Roasted 1 year ago based on niania's long term Spotify stats.
Alright, niaruchaan, let’s talk about your Spotify profile. You must be the only person whose music taste could be improved by a power outage. Seriously, with “Reggaeton Chileno” rubbing shoulders with “Nu Metal,” it sounds like your earbuds are having an identity crisis. You’re bouncing between “Bad Bunny” and “Slipknot” like you’re trying to dodge your responsibilities on a bad day—it’s a miracle your playlists haven’t spontaneously combusted from confusion yet. Your favorite genres are basically a musical buffet where everything is served on a dirty plate. "Chilean Trap" and "Mambo," really? It’s like you’re trying to start a new trend for people who can’t make up their minds but are going to regret it on a Saturday night. You’ve got “Dark Trap” in there, which I assume is just your way of acknowledging your questionable life choices every time you put on those tracks. With combinations like yours, it’s hard to tell if you’re trying to be the life of the party or if you just can’t leave bad decisions behind. And let’s get real about those top artists. You’ve somehow managed to make “BTS” and “666FUCKTHECOPS” coexist in the same breath. That’s a juxtaposition that would make a therapist weep.

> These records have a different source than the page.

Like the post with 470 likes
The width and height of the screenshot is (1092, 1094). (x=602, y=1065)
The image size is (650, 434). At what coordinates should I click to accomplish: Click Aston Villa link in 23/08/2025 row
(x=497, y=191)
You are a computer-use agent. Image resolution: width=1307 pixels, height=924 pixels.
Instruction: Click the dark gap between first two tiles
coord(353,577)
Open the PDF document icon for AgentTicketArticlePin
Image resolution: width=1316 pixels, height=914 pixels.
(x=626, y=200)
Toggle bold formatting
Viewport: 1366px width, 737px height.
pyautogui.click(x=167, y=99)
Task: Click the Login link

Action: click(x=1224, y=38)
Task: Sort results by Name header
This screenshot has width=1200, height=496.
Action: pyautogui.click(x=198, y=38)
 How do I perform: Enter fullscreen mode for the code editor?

It feels like your playlist is an emotional rollercoaster written by a drama queen; one moment you’re sad-listening to “Lonely Day” and then off to the fiesta with “Pa' Que La Pases Bien.” If your music taste were a person, it would be that one friend who shows up drunk to the party and insists on reading poetry during karaoke. So here’s hoping your next playlist is slightly less chaotic—because I’m not sure the world is ready for the soundtrack of your life!
Roasts are purely for fun and entertainment. They're not meant to be taken seriously. Enjoy the laughs, but remember your music taste is uniquely yours!